The Federal Circuit has affirmed an International Trade Commission (ITC) decision finding two asserted patents invalid because they did not satisfy the best mode requirement of 35 U.S.C. §112.
The two patents relate to improved methods of producing L-lysine using genetically modified E. coli. (L-lysine is a dietary supplement in animal feed and has a multi-billion dollar market worldwide.) The patent disclosed one method of creating the L-lysine producing E. coli. However, before the patent applications were filed, the inventors created another, better strain. (The evidence also established that the better strain was intentionally withheld from the patent applications.)
The best mode requirement comes from 35 U.S.C. §112, which requires that the inventor disclose the preferred embodiment of the invention and any preferences that materially affect the claimed invention, but only to the extent that information is known by the inventor when an application is filed.

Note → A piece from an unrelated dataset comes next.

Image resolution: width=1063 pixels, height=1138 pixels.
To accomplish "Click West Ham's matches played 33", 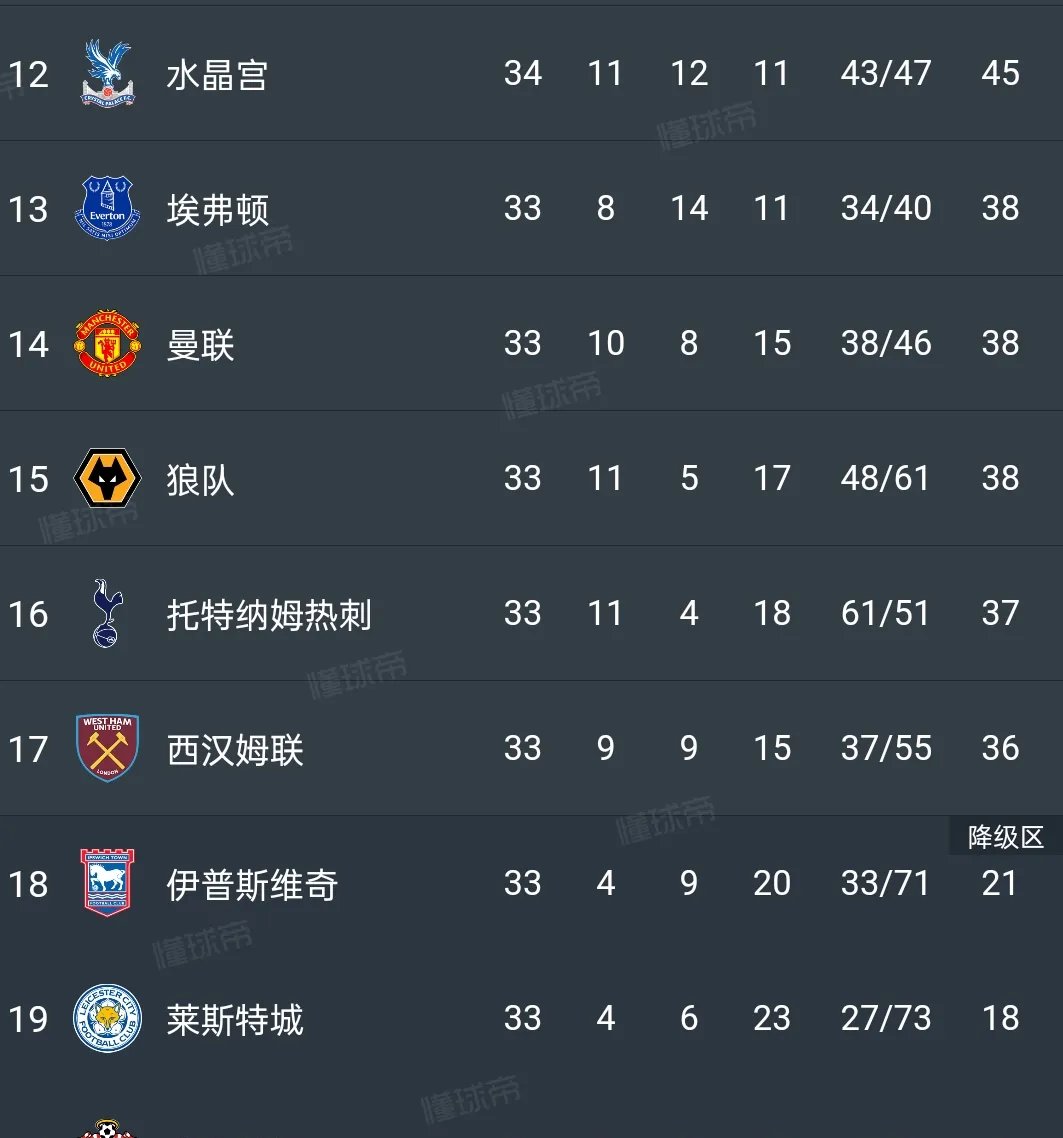I will click(x=522, y=748).
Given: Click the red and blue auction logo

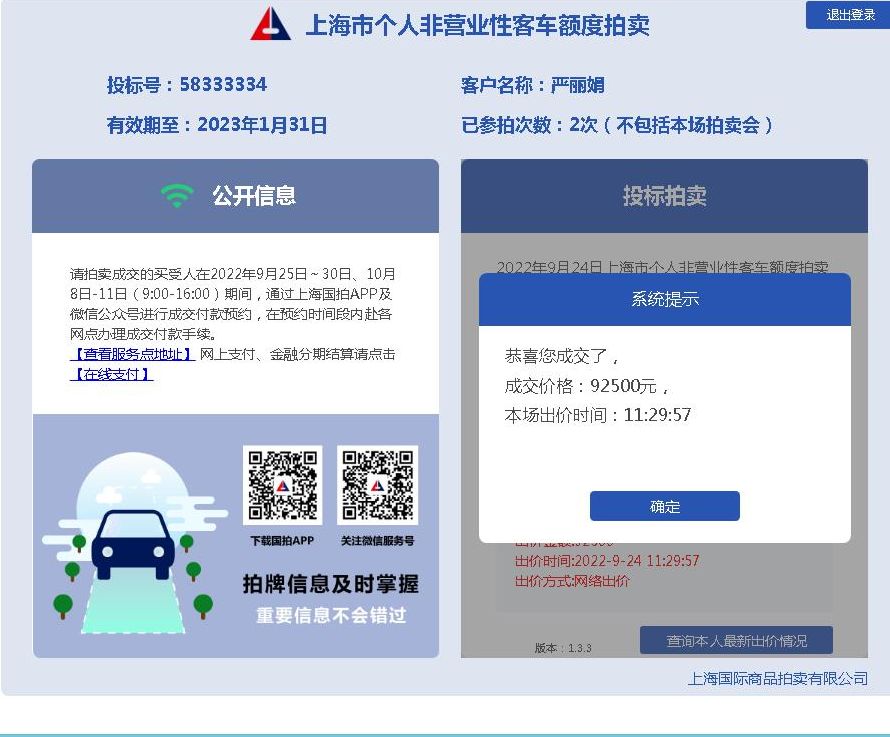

The patentee unsuccessfully argued that the improvements in the better E. coli strain related to other, non-patentable, improvements that were not related to the “inventive aspects” of the claimed invention.
Here, the best mode requirement was not met due to the breadth of the claims. The asserted claim recited the step of “cultivating a bacterium belonging to the genus [E. coli] … having mutation to desensitize feedback inhibition of L-lysine.” Because the scope of the claimed invention included “cultivating a bacterium,” the failure to disclose the preferred, and in one case, only bacterial strain used by the patentee to practice the claimed invention the best mode requirement was not met and the asserted patents were held invalid.
See Ajinomoto Co., Inc. v. International Trade Commission (Fed. Cir. 2010).